*Problem 1:*
Reproduce word for word the stretch of the Gulf of Mexico dead zone article from "Because of the" through "lower than 16-to-1.".
*Problem 2:*
Answer these questions using the Gulf of Mexico dead zone article.
(a) In what year was the data behind the findings gathered?
(b) At which university does James Ammerman work?
(c) What ratio of nitrogen to phosphorus do phytoplankton require?
*Problem 3:*
Continue the article on the Gulf of Mexico dead zone from the point where it stops.

Top of Selected extract

Phosphorus Culprit In Gulf of Mexico's 'Dead Zone'


Nitrogen is flowing down the Mississippi River and into the Gulf of Mexico faster than it can be consumed by floating microscopic plants called phytoplankton, increasing the size of the "dead zone" off the Louisiana coast. The findings, based on analysis of data gathered in 2001, are published online this week in the journal Environmental Science and Technology.

Because of the increased nitrogen levels, phytoplankton blooms are growing, and the Gulf's hypoxia zone -- an area lacking enough oxygen to sustain most life -- is getting bigger.

"In a pristine system, nutrients would flow down the river and into the Gulf, and there would be limited phytoplankton growth and no hypoxia," says James Ammerman, co-author of the paper and a biological oceanographer at Rutgers University. "Heavy use of fertilizers containing nitrogen and phosphorus in the agriculture of the Mississippi Valley has thrown the system out of balance."

According to Ammerman, phytoplankton need both nitrogen and phosphorus to grow. Because they require a 16-to-1 ratio of nitrogen to phosphorus, phytoplankton usually run out of nitrogen first; most coastal surface waters have ratios lower than 16-to-1.

"There is now so much nitrogen in the Gulf that even though phytoplankton consume it faster than they consume phosphorus, they can't get rid of it fast enough, and it's the phosphorus, instead of nitrogen, that runs out first and becomes the limiting nutrient," Ammerman says.

Bottom of Selected extract
Top of Information supplied

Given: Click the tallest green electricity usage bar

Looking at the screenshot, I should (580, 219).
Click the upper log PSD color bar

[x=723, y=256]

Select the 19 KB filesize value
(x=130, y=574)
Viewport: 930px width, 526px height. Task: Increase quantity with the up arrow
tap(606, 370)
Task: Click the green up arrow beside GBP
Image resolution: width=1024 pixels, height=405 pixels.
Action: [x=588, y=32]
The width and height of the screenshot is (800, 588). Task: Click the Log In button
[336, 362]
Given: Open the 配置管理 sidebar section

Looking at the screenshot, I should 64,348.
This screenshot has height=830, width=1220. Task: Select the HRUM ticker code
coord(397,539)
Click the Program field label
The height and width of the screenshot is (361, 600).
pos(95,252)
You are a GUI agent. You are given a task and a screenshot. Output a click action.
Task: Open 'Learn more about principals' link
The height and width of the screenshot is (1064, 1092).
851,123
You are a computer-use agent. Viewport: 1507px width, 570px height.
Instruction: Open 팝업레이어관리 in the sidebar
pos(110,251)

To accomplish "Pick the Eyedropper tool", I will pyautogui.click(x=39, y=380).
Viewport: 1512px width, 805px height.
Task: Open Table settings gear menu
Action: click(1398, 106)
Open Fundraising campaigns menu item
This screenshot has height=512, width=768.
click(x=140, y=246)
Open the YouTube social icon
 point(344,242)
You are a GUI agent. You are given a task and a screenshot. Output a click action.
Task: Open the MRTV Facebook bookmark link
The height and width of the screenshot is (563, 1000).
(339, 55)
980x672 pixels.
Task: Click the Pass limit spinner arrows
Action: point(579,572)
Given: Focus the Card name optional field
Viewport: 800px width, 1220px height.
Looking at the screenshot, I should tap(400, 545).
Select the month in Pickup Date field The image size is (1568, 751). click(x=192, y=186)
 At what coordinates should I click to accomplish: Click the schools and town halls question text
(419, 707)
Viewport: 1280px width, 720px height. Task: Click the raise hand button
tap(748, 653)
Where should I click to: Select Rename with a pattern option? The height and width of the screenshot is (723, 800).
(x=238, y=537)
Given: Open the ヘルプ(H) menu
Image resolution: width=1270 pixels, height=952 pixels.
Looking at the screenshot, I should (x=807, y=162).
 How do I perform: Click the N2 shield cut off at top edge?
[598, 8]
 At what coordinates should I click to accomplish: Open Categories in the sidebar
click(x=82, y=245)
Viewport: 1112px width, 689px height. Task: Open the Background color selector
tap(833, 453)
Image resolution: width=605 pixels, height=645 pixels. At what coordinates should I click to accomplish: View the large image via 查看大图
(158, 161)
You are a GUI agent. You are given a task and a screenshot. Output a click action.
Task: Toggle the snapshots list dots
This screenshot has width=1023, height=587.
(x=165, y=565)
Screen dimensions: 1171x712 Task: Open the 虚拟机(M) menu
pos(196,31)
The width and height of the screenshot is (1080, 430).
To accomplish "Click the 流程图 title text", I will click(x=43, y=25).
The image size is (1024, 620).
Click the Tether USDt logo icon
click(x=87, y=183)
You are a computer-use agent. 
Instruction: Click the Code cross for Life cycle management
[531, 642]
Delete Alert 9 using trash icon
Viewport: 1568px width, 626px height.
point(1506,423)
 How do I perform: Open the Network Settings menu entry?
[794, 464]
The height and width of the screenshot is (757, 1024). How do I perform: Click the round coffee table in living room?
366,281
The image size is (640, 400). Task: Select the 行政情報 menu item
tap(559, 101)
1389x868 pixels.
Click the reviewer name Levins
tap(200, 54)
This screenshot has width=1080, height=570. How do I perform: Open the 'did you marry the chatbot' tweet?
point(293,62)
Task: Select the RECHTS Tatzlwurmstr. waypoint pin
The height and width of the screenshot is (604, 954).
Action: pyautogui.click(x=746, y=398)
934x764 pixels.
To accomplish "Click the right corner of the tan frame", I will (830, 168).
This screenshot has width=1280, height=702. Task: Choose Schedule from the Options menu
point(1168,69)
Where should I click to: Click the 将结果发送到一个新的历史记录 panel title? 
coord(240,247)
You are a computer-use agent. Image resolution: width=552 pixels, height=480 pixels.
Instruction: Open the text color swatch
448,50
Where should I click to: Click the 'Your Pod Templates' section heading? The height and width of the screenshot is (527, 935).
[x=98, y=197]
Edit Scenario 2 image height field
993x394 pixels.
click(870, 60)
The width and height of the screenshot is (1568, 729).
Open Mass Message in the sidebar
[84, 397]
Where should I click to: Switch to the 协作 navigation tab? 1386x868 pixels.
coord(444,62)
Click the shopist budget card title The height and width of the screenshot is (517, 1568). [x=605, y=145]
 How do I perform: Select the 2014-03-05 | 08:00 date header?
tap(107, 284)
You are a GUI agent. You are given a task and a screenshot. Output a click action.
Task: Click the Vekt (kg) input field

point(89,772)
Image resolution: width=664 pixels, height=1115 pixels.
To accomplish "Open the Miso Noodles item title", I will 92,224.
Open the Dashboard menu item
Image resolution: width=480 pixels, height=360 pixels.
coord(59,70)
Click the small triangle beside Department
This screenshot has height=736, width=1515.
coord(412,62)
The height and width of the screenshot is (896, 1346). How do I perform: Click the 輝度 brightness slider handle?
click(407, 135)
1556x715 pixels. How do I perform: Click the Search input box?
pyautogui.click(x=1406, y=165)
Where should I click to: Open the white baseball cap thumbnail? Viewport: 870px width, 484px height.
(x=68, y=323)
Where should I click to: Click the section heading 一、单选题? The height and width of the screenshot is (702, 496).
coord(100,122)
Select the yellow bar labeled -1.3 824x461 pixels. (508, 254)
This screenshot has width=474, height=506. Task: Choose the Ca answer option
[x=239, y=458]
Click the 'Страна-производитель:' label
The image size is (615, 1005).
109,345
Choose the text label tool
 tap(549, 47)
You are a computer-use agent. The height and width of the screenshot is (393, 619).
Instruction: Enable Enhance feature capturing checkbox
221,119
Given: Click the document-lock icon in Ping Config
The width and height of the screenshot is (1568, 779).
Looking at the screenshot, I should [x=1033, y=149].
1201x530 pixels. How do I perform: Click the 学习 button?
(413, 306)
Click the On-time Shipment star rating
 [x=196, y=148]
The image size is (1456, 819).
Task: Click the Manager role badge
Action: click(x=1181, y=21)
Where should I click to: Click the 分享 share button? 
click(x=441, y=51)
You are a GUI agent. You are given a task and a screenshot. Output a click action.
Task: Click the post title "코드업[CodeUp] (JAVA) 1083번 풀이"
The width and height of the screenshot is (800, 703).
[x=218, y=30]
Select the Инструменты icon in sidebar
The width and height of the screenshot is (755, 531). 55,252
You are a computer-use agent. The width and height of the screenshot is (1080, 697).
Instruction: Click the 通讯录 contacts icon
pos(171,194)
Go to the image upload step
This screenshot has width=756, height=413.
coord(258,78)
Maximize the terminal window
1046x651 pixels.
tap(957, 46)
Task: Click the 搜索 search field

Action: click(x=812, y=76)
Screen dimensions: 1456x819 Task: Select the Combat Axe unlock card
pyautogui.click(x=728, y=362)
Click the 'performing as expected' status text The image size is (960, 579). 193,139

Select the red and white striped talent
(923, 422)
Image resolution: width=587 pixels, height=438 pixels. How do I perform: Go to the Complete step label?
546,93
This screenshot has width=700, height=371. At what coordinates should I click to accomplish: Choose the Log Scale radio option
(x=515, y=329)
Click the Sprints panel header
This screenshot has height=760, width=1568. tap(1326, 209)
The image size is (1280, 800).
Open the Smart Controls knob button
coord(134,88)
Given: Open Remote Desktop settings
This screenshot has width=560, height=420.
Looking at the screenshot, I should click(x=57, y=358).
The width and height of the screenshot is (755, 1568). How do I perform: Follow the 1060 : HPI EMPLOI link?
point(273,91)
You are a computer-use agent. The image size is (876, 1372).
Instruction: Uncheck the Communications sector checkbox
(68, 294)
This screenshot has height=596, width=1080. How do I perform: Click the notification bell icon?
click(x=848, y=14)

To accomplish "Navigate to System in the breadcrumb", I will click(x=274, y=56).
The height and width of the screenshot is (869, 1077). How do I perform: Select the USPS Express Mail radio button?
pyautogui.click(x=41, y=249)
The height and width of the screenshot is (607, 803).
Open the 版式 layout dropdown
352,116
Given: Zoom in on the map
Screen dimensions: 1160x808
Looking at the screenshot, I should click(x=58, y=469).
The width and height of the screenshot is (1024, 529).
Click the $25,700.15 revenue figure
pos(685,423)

Bottom of Information supplied

*Exercise result 1:*
Because of the increased nitrogen levels, phytoplankton blooms are growing, and the Gulf's hypoxia zone -- an area lacking enough oxygen to sustain most life -- is getting bigger.

"In a pristine system, nutrients would flow down the river and into the Gulf, and there would be limited phytoplankton growth and no hypoxia," says James Ammerman, co-author of the paper and a biological oceanographer at Rutgers University. "Heavy use of fertilizers containing nitrogen and phosphorus in the agriculture of the Mississippi Valley has thrown the system out of balance."

According to Ammerman, phytoplankton need both nitrogen and phosphorus to grow. Because they require a 16-to-1 ratio of nitrogen to phosphorus, phytoplankton usually run out of nitrogen first; most coastal surface waters have ratios lower than 16-to-1.

*Exercise result 2:*
(a) 2001
(b) Rutgers University
(c) 16-to-1

*Exercise result 3:*
This research shows the complex interactions of "nitrogen and phosphorus, river water inputs and timing, and coastal circulation and salinity as they interact to fuel biological productivity in the Gulf of Mexico," says Philip Taylor, director of the National Science Foundation's (NSF) Biological Oceanography Program. "Multiple nutrients are implicated in the problems in the Gulf, and need to be considered in solving those problems."

The research was funded by NSF and the National Oceanic and Atmospheric Administration (NOAA).

Scientists have been measuring the flow of nutrients down the river since the 1950s, and the "dead zone," first noticed as a seasonally recurring feature in the late 1980s, has since doubled in size to an area larger than New Jersey.

"There are models that suggest hypoxia wasn't a problem there before the 1970s," Ammerman says. "Data indicates occasional hypoxic events going back to the 19th century, but only in years of extremely high freshwater flow."